• [EXERCISE BRIEF]
Print the lines in the listing below that fall between the line with "Open the Country" and the line with "Click the checkmark", those two lines included, exactly as they stand and with nothing else.

• [GIVEN RECORDS]
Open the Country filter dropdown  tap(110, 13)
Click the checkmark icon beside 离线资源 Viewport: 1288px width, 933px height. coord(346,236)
---
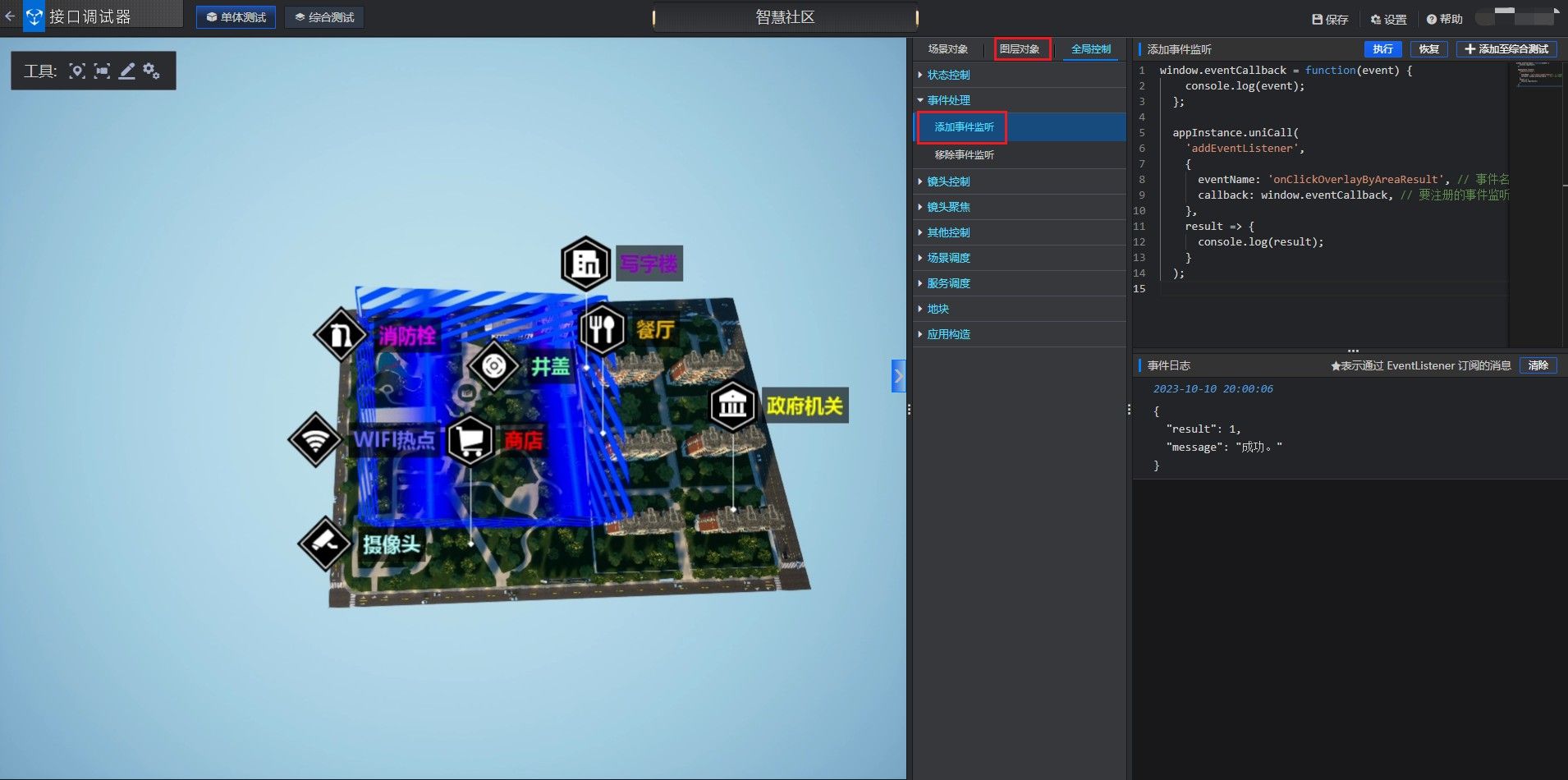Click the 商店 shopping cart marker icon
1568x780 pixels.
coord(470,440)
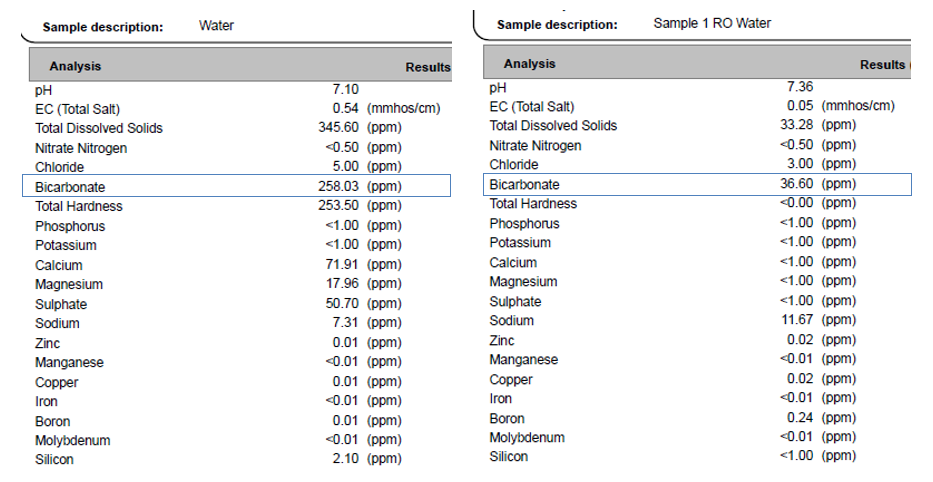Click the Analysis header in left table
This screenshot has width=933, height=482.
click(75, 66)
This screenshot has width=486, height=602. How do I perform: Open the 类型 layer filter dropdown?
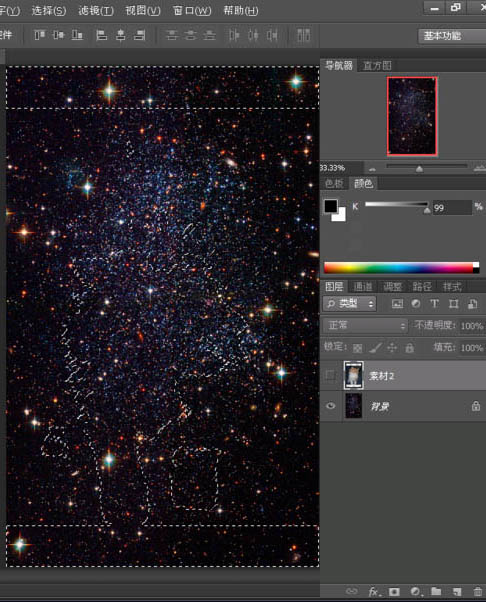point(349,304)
* * *
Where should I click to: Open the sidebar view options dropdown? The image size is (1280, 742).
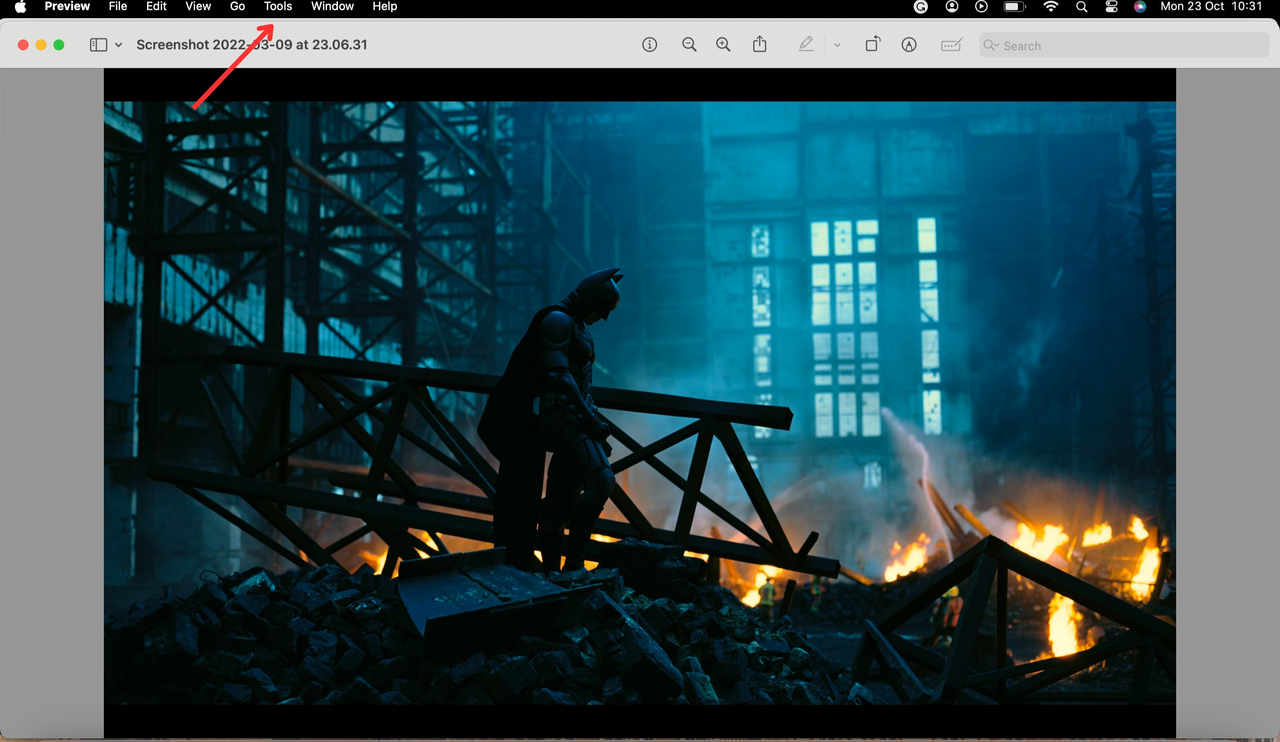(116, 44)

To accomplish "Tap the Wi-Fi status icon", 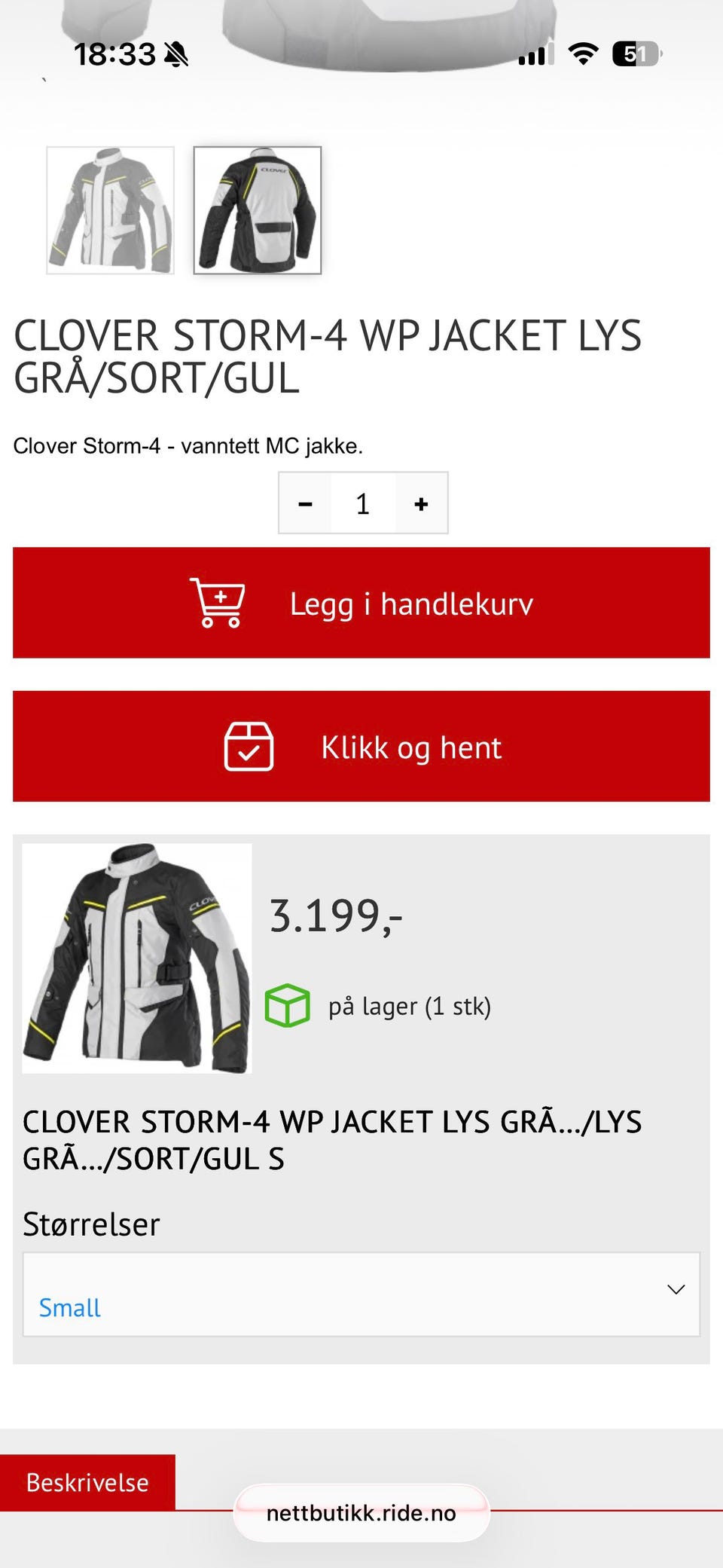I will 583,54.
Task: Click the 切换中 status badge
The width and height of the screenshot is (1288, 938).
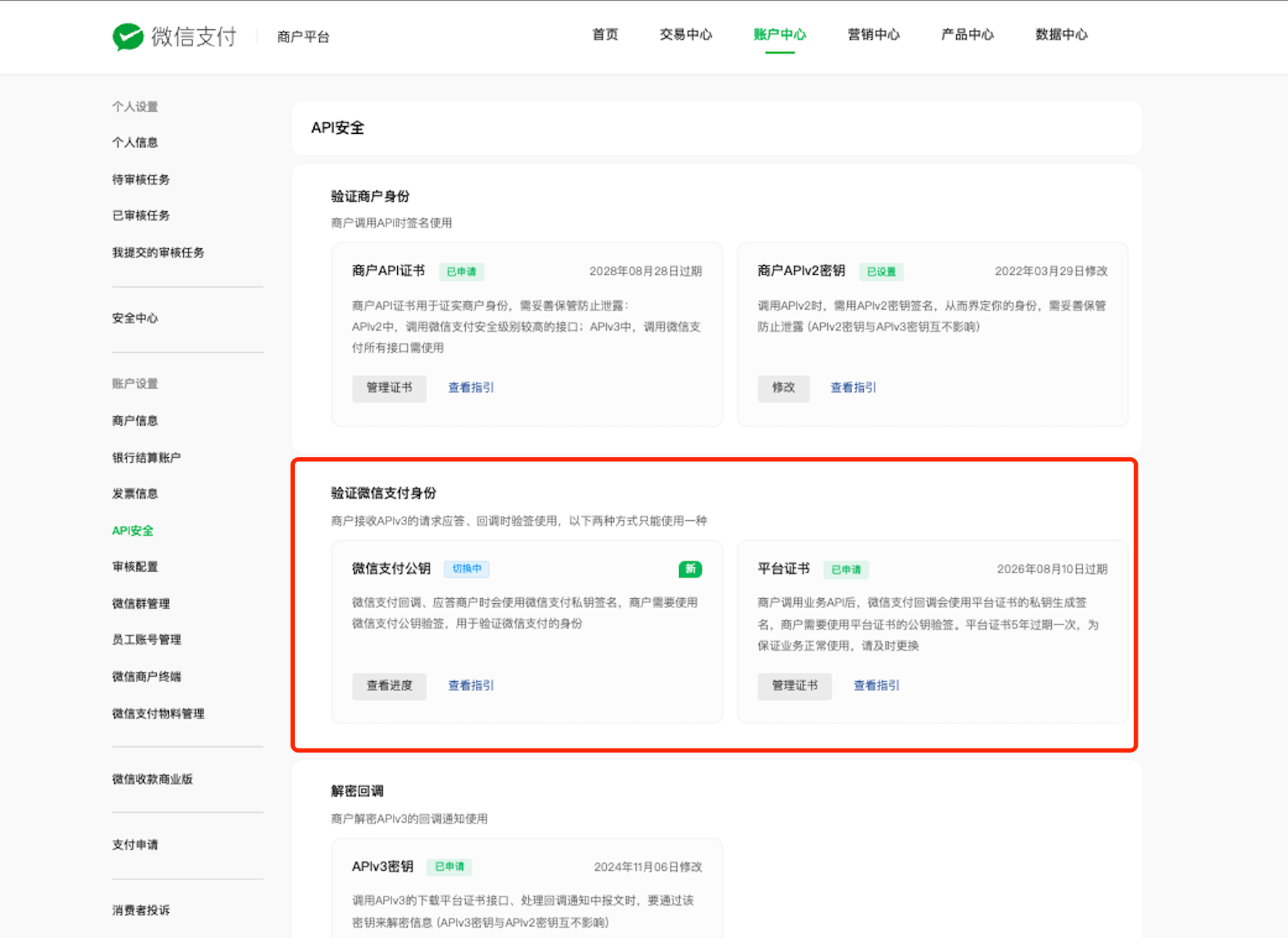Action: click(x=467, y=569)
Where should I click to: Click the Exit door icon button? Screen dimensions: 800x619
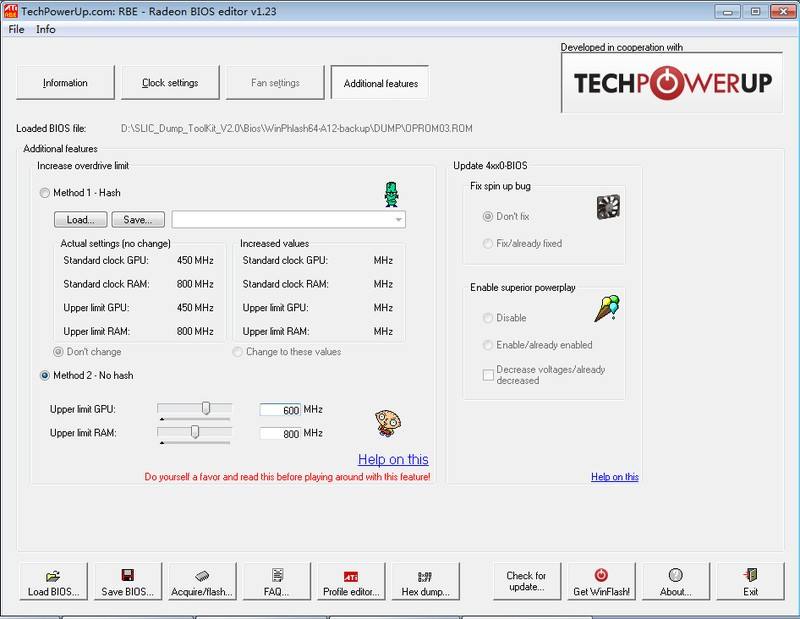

• [WRITTEN REPLY]
Open the Country filter dropdown  tap(110, 13)
Click the checkmark icon beside 离线资源 Viewport: 1288px width, 933px height. coord(346,236)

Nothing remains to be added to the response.